#### SUPPLIED RECORDS
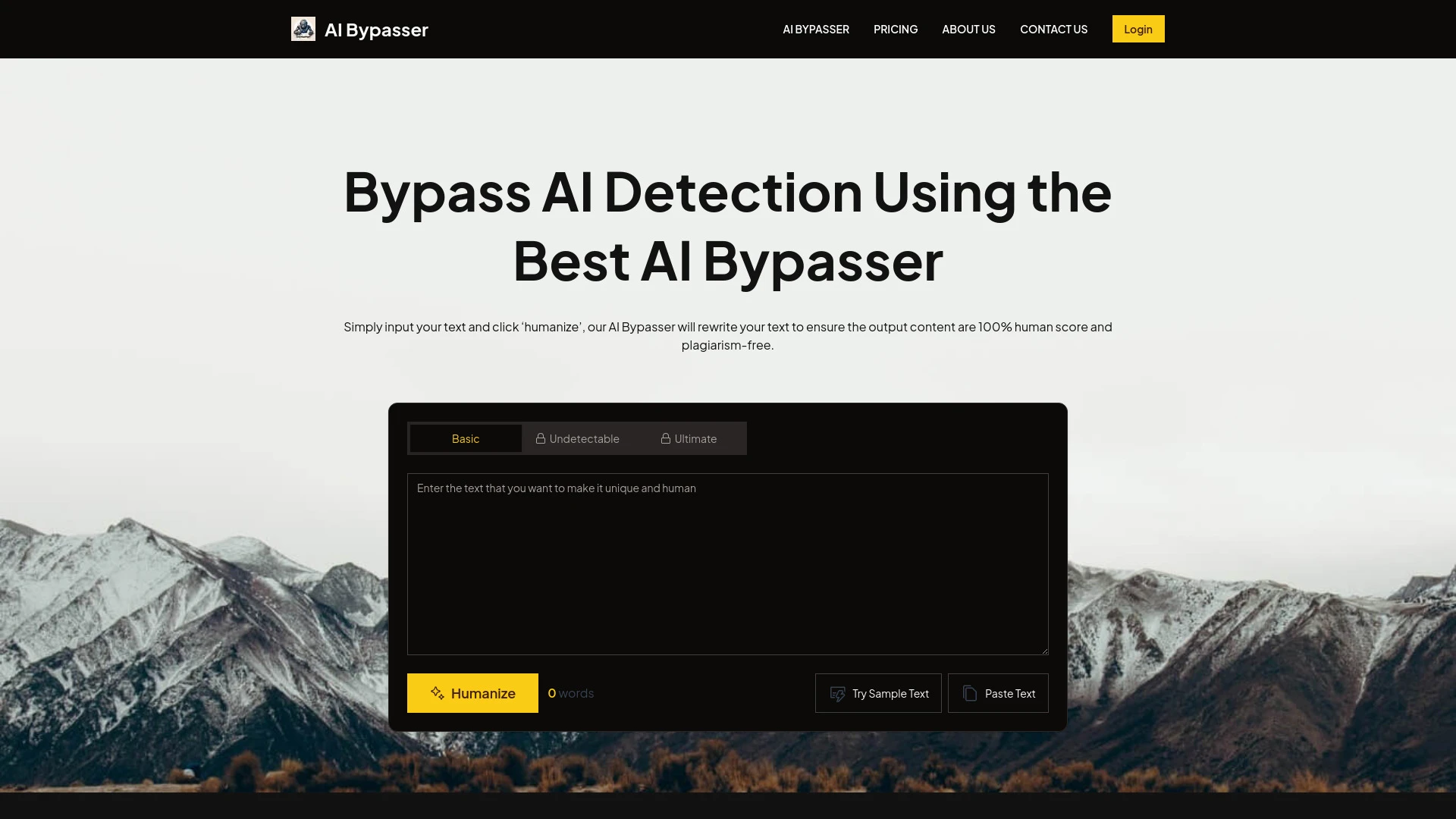Image resolution: width=1456 pixels, height=819 pixels.
Task: Click the text input field
Action: (727, 563)
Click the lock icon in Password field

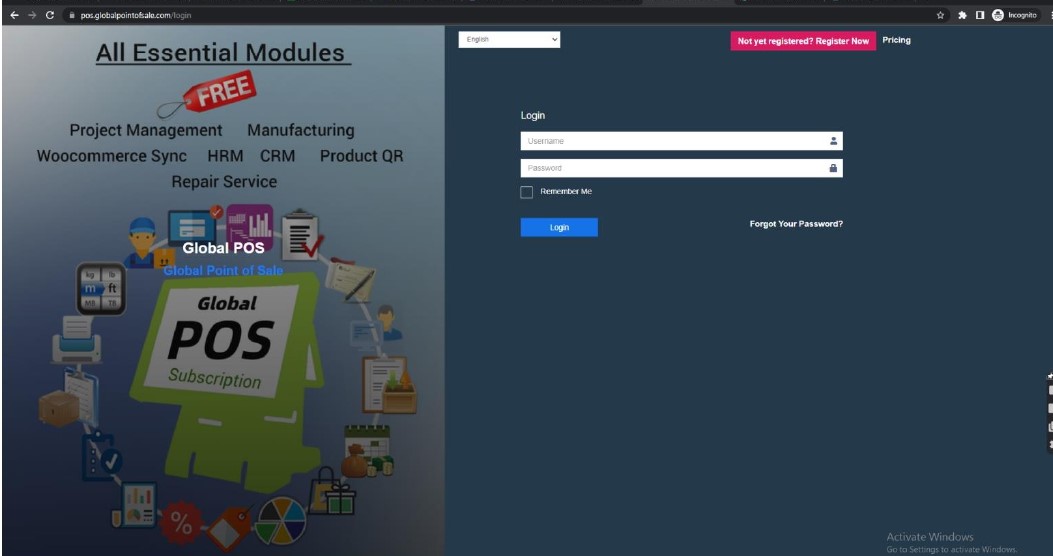click(x=833, y=168)
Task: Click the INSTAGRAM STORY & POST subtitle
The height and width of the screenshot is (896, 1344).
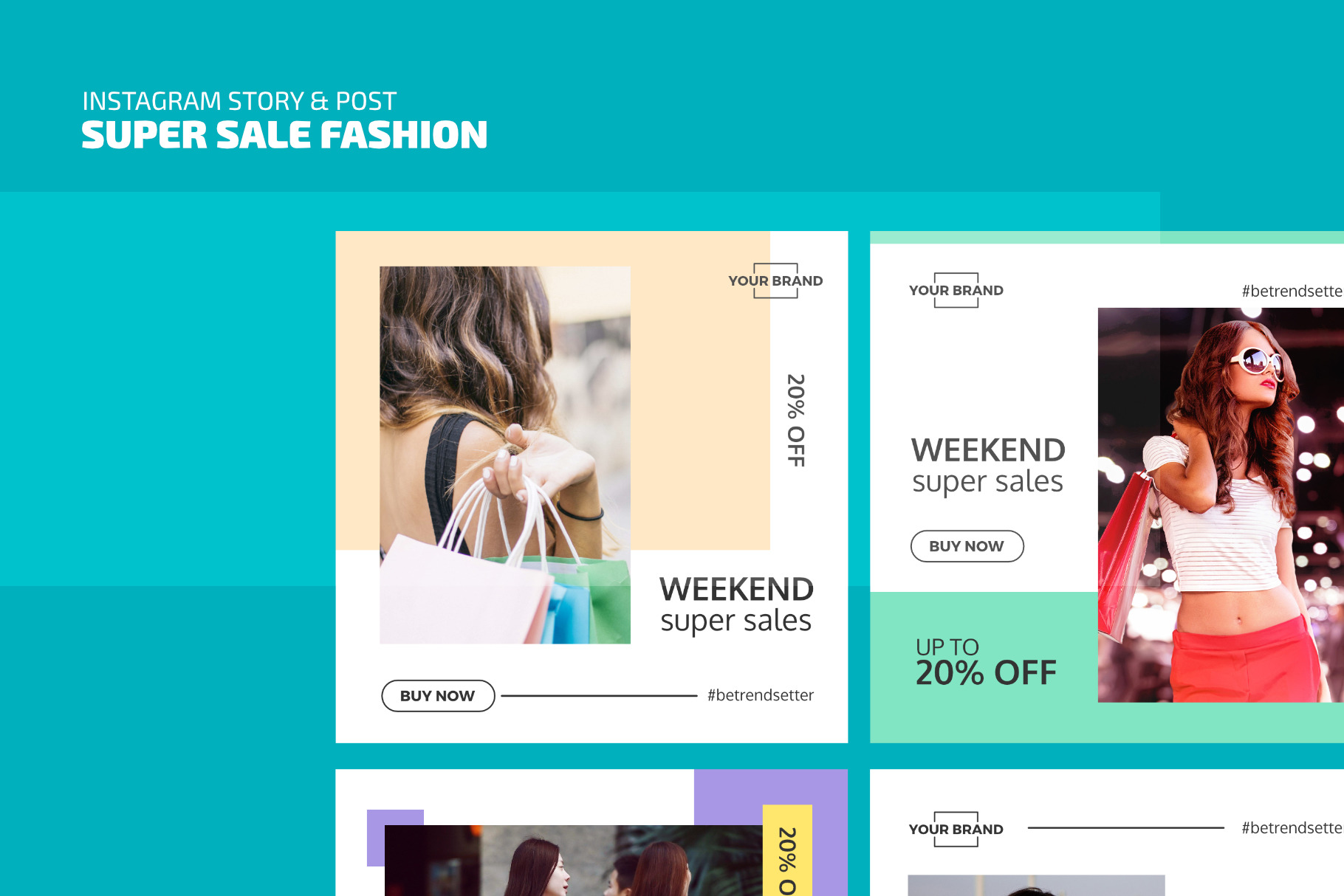Action: point(239,101)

#### DESCRIPTION OF THE TASK
In the records above, find the line that contains "The height and" and retype it and all lines after it exactly, leaving out any pictures.

#### TASK RESULT
The height and width of the screenshot is (896, 1344).
Action: point(239,101)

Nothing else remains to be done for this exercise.